Is Brexit actually going to happen?

Will we have a brexit?


  • Total voters
    362
I've only seen that enthusiasm since the referendum and only on social media. (Again only personal experience and I should have written in my first post that I didn't know before the referendum anyone who would have said that - and I knew someone who worked for the EU!)
 
I'll go further and say that the reason I thought that we would never have a referendum was because they (the powers that be, I guess) must know that we'd vote to leave.
 
Well done. You seem to be suggesting this is why the referendum was called-at least I think that’s why you are mentioning timing. Everyone knows it was called because the Tories thought they (REMAIN) would win.
'everyone knows remain would win' this is the garbage currently being thrown around by brexiters who are starting to realise what's happening

and if there was any element of trust on these boards, civility or respect, we could have a proper conversation on these matters...but you and your friends make it abundantly clear that that's not an option...so in that spirit...in your spirit...

/nothing
 
'everyone knows remain would win' this is the garbage currently being thrown around by brexiters who are starting to realise what's happening

This is terrible trolling or you really did sustain a bang to head :D Cameron called the ref because he was supremely confident (in that smug way of his) that it would put to bed the battle within the Tories (and electorally) for at least a generation. He gambled with it and lost. Even most ardent remainers never ever saw the vote going to leave before or during ref. And thats why there was such shock the morning after the ref, Cameron resigning, etc. I mean, have you even been following any of this stuff properly?!
 
'everyone knows remain would win' this is the garbage currently being thrown around by brexiters who are starting to realise what's happening

and if there was any element of trust on these boards, civility or respect, we could have a proper conversation on these matters...but you and your friends make it abundantly clear that that's not an option...so in that spirit...in your spirit...

/nothing
Disgusting utterly dishonest quote invention and attribution there. Fits in with your history of posts that are seemingly coming from another world though.
 
'everyone knows remain would win' this is the garbage currently being thrown around by brexiters who are starting to realise what's happening

and if there was any element of trust on these boards, civility or respect, we could have a proper conversation on these matters...but you and your friends make it abundantly clear that that's not an option...so in that spirit...in your spirit...

/nothing
You couldn't have a proper conversation over even the most trivial matter as you'd be as honest there as you are in this post - not at all.
 
This is terrible trolling or you really did sustain a bang to head :D Cameron called the ref because he was supremely confident (in that smug way of his) that it would put to bed the battle within the Tories (and electorally) for at least a generation. He gambled with it and lost. Even most ardent remainers never ever saw the vote going to leave before or during ref. And thats why there was such shock the morning after the ref, Cameron resigning, etc. I mean, have you even been following any of this stuff properly?!

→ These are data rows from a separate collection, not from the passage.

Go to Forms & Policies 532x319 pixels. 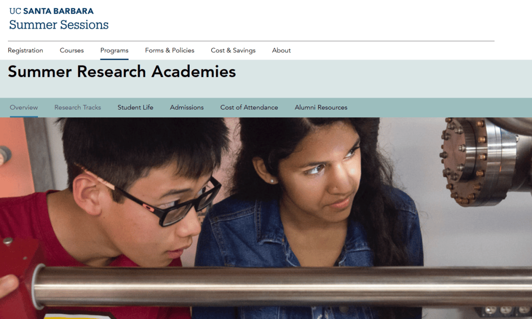coord(169,50)
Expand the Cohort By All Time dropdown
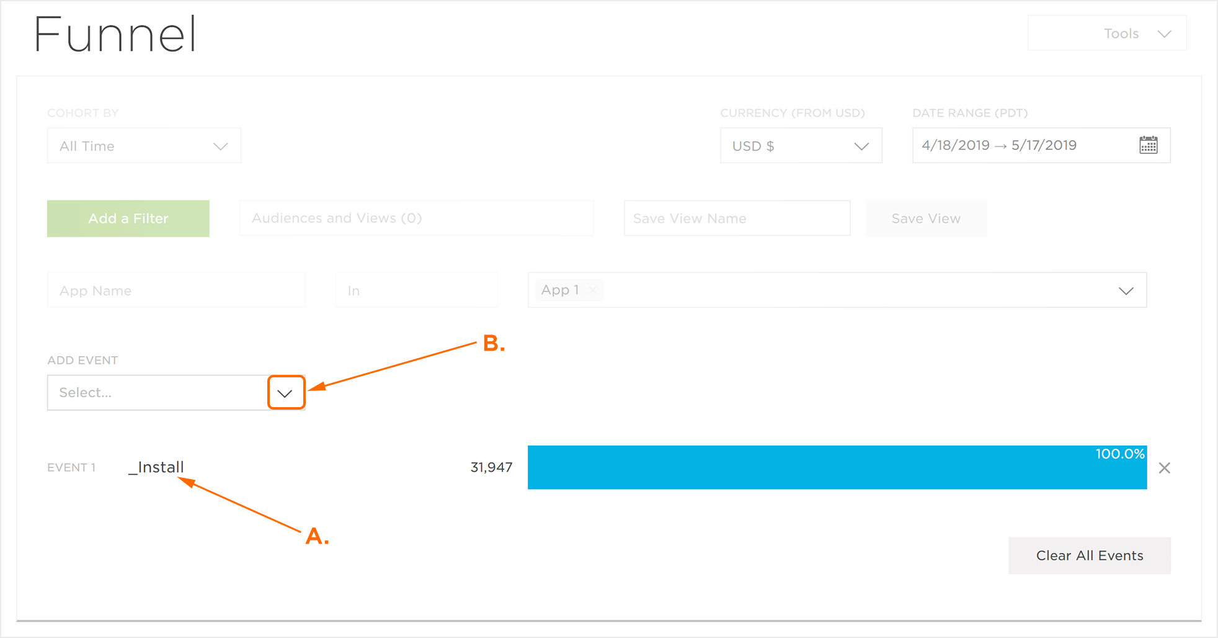Viewport: 1218px width, 638px height. pos(144,146)
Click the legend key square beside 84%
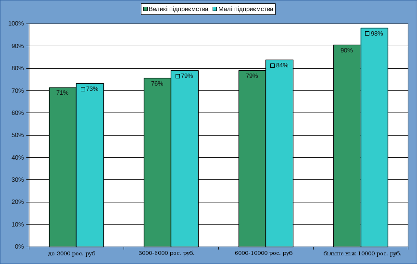This screenshot has height=264, width=417. [272, 65]
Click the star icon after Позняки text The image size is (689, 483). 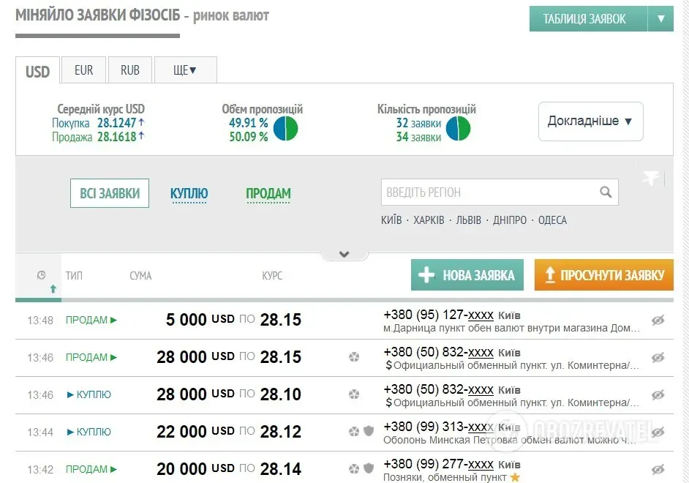coord(515,477)
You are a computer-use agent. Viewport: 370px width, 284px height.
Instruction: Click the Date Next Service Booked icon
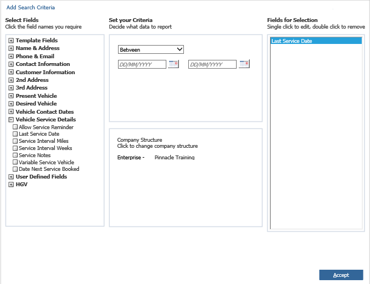pos(15,169)
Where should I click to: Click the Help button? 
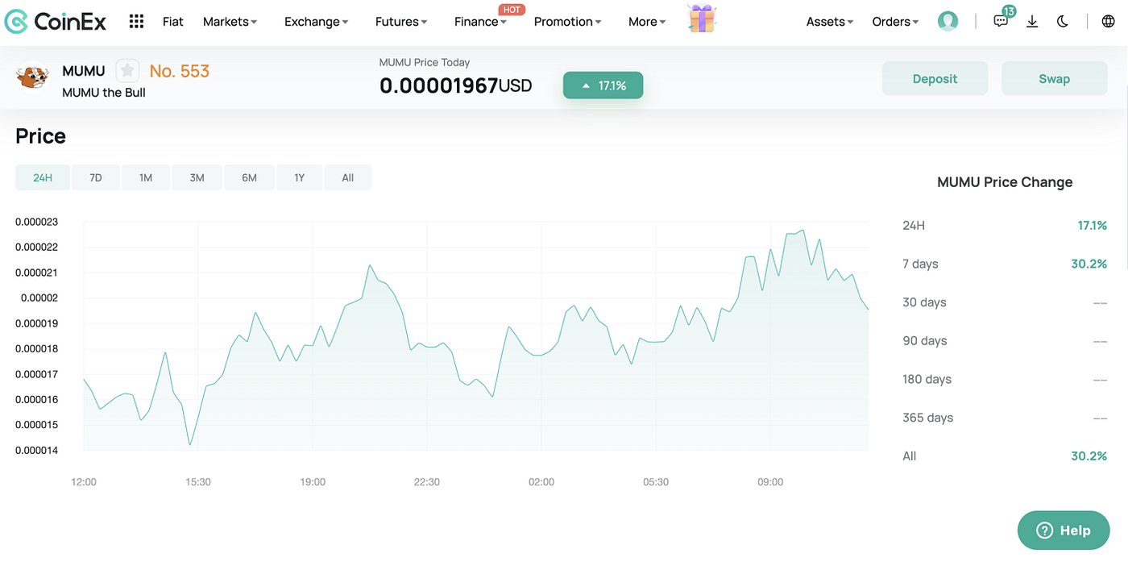[1063, 530]
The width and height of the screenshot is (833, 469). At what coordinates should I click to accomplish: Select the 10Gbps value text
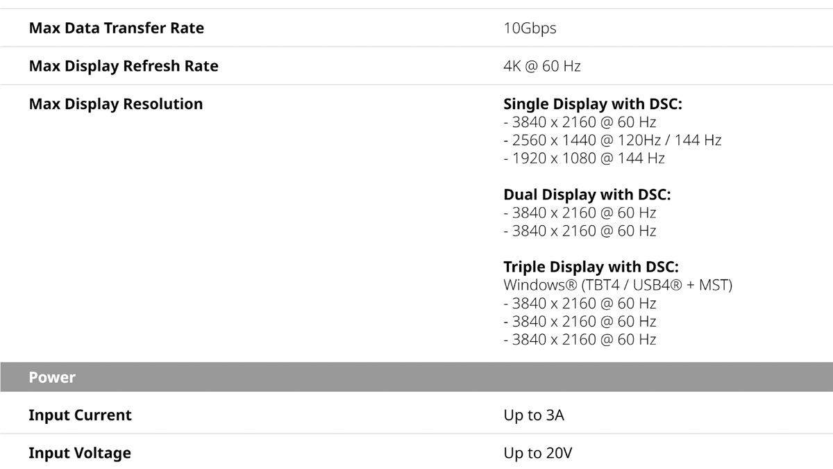(x=530, y=28)
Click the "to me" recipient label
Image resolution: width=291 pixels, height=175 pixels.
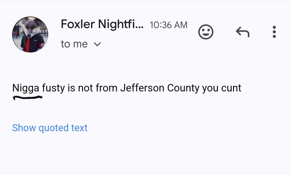(x=74, y=44)
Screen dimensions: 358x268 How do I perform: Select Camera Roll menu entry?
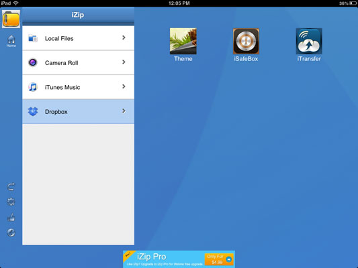pos(79,62)
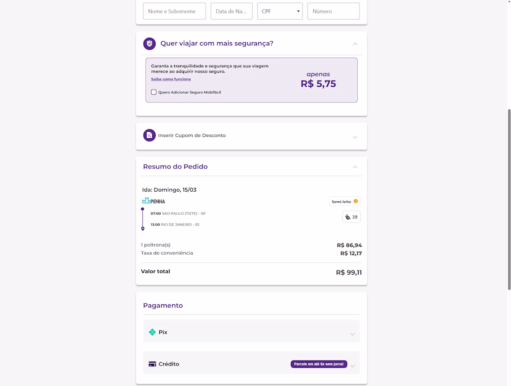The width and height of the screenshot is (511, 386).
Task: Click the credit card icon
Action: [x=152, y=364]
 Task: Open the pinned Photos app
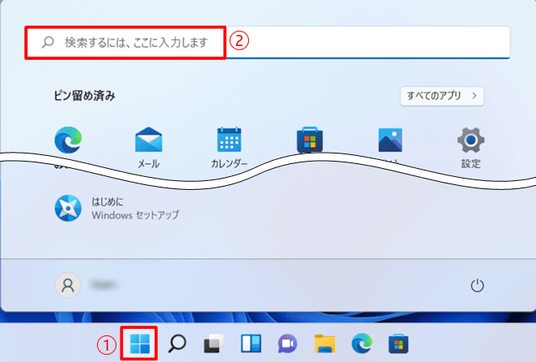tap(390, 141)

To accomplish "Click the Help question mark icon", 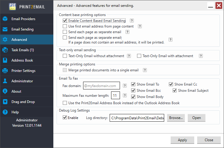I will [5, 112].
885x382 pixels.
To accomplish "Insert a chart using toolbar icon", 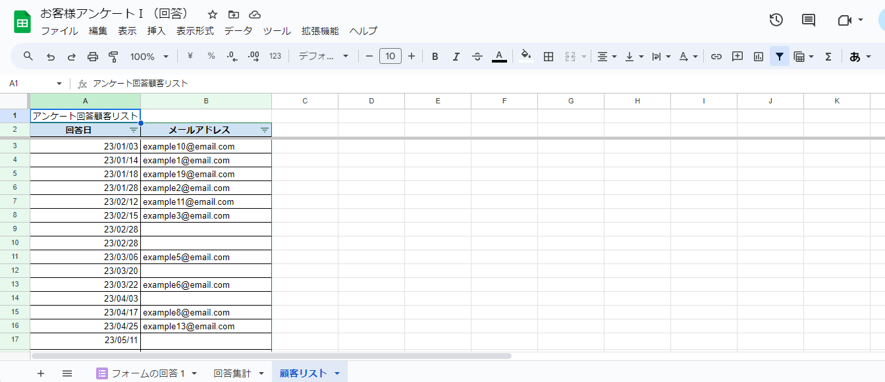I will (x=759, y=57).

I agree with this. I was very late to realise :oops: how close the vote was going to be, and I thought until the end that Remain would scrape through, just.

But I was aware for a lot longer that Cameron/Osborne in particular were running an utterly crap campaign and were being thoroughly complacent with it.
 
I think Cameron's first priority in calling the referendum was to win the 2015 general election by stealing UKIP's USP. Who knows how far beyond that he really thought? (Has he released an autobiography yet? I suppose he'll spill his beans at some point.)

I'm sure he thought his side would win, but even in 2015 polls were very close - (YouGov | EU referendum polling: is the 'Leave' number soft?) - and he and other Remain people must have known this. Perhaps he thought he'd get more changes in his vaunted renegotiation.

If there wasn't substantial support for leaving the EU - and my personal experience aside, you'd have to live under a rock to be unaware of that - then there wouldn't be any electoral advantage in him calling a referendum.

I don't doubt he and his team were smug, overconfident tossers and that this played into a poor campaign, but my personal experience, despite being uninformative, turned out to be right.
 
I think Cameron's first priority in calling the referendum was to win the 2015 general election by stealing UKIP's USP. Who knows how far beyond that he really thought? (Has he released an autobiography yet? I suppose he'll spill his beans at some point.)

I'm sure he thought his side would win, but even in 2015 polls were very close - (YouGov | EU referendum polling: is the 'Leave' number soft?) - and he and other Remain people must have known this. Perhaps he thought he'd get more changes in his vaunted renegotiation.

If there wasn't substantial support for leaving the EU - and my personal experience aside, you'd have to live under a rock to be unaware of that - then there wouldn't be any electoral advantage in him calling a referendum.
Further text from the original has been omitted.